For this exercise, retype the lines from the one that holds "Open the Callers dropdown menu" through the one that holds "Given: Click the" in the records below, both included, exactly and without pictures.

[Opening Information shown section]

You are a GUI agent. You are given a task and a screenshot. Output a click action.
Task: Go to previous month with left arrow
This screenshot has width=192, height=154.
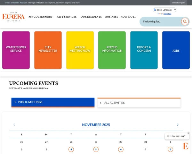click(x=14, y=125)
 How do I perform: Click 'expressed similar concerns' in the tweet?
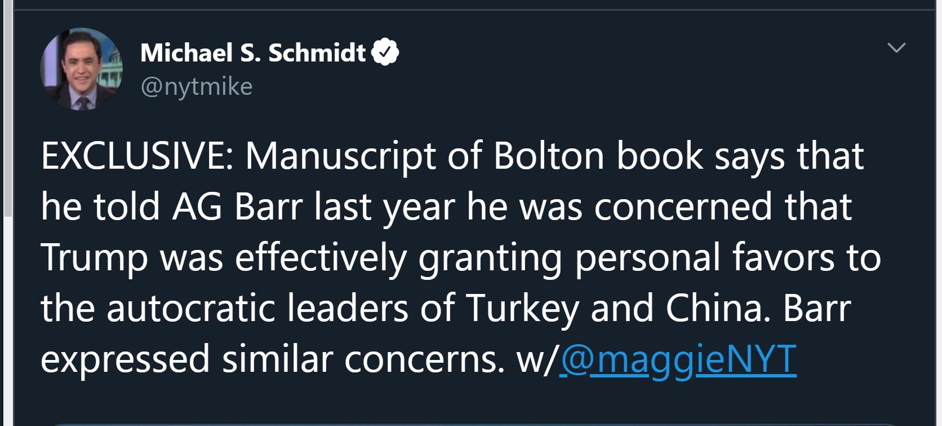pyautogui.click(x=272, y=359)
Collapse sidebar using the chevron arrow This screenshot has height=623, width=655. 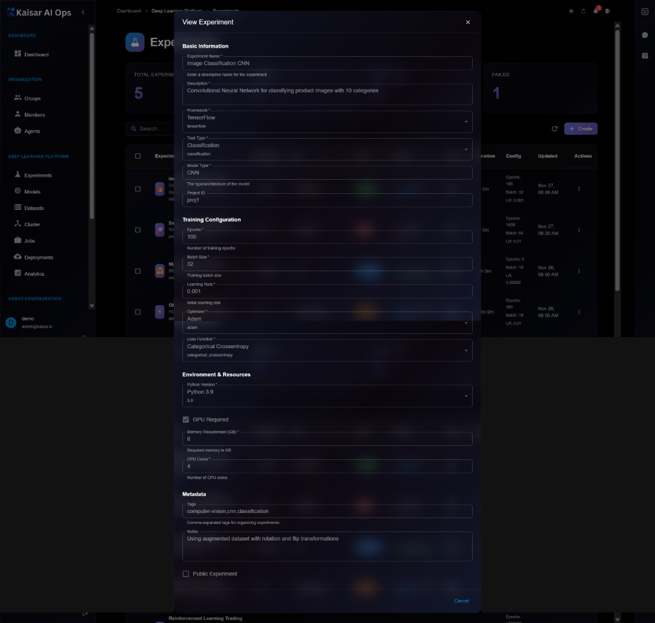[83, 12]
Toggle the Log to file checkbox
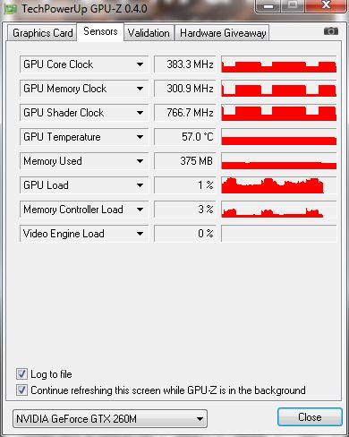The width and height of the screenshot is (349, 437). pos(21,373)
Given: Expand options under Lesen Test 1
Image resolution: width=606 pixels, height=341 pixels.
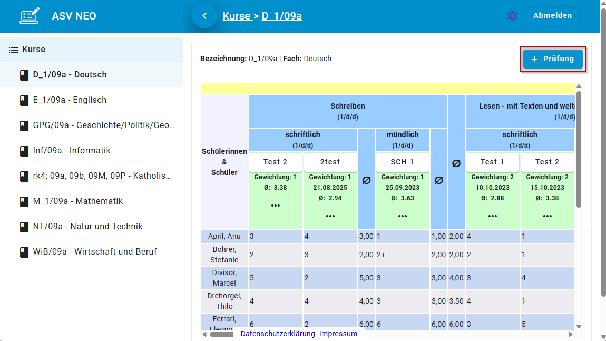Looking at the screenshot, I should (493, 216).
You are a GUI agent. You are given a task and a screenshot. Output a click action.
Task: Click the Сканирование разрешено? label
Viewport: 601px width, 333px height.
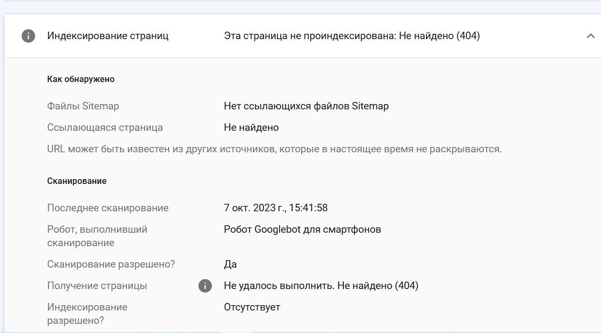click(x=111, y=264)
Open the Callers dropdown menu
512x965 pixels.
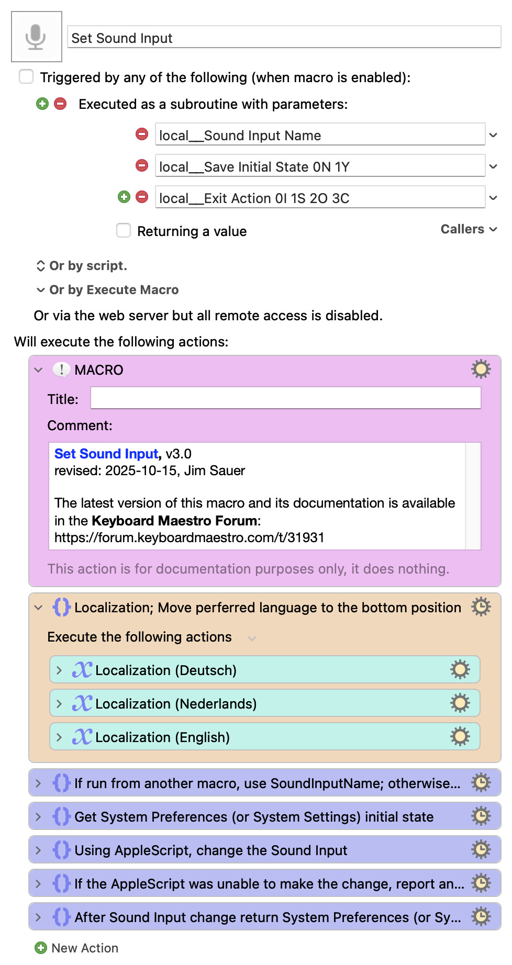coord(469,229)
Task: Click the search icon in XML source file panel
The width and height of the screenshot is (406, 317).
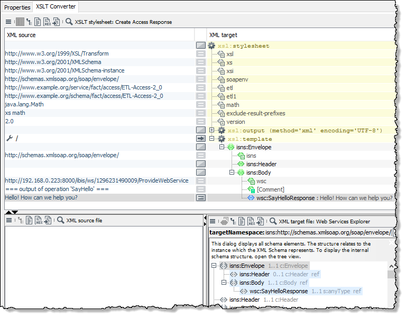Action: point(61,221)
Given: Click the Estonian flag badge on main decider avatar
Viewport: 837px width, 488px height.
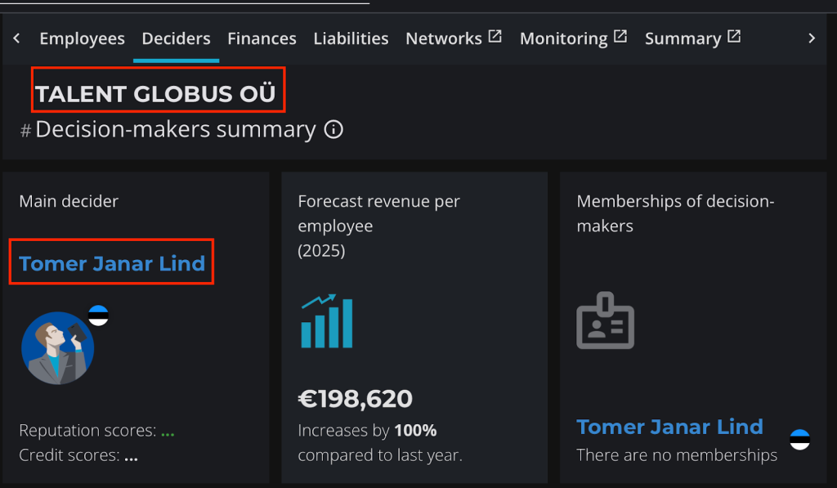Looking at the screenshot, I should click(x=99, y=316).
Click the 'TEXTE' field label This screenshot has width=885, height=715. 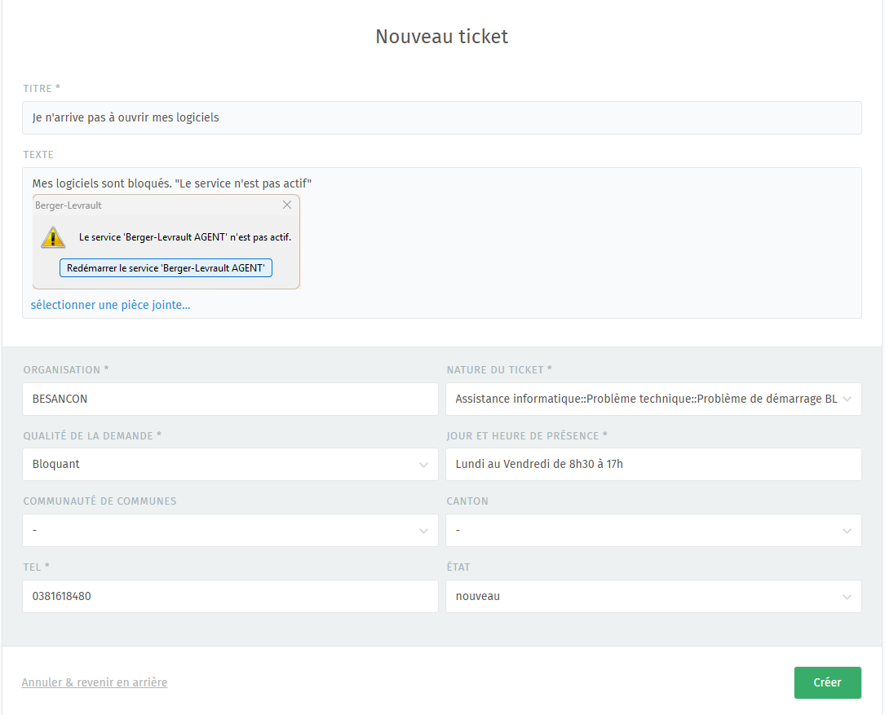[x=38, y=155]
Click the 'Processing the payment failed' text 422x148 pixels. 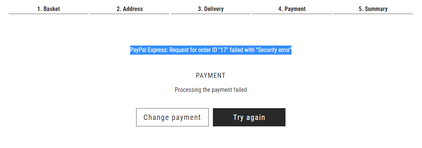click(211, 90)
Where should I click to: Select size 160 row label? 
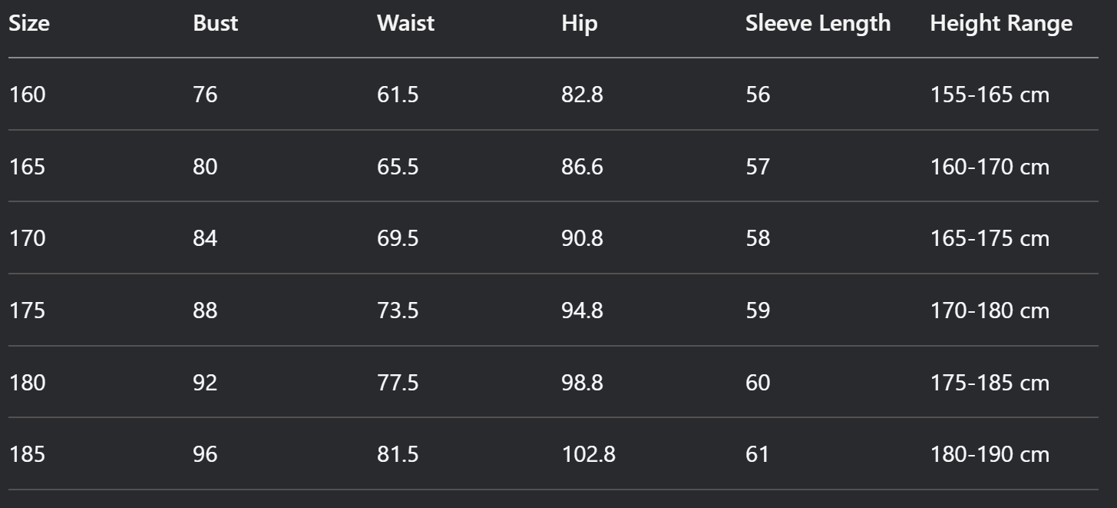point(27,95)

[Closing Information shown section]

• [Response]
Open the Callers dropdown menu
512x965 pixels.
coord(469,229)
Task: Click the search icon in XML source file panel
The width and height of the screenshot is (406, 317).
Action: point(61,221)
Given: Click the Estonian flag badge on main decider avatar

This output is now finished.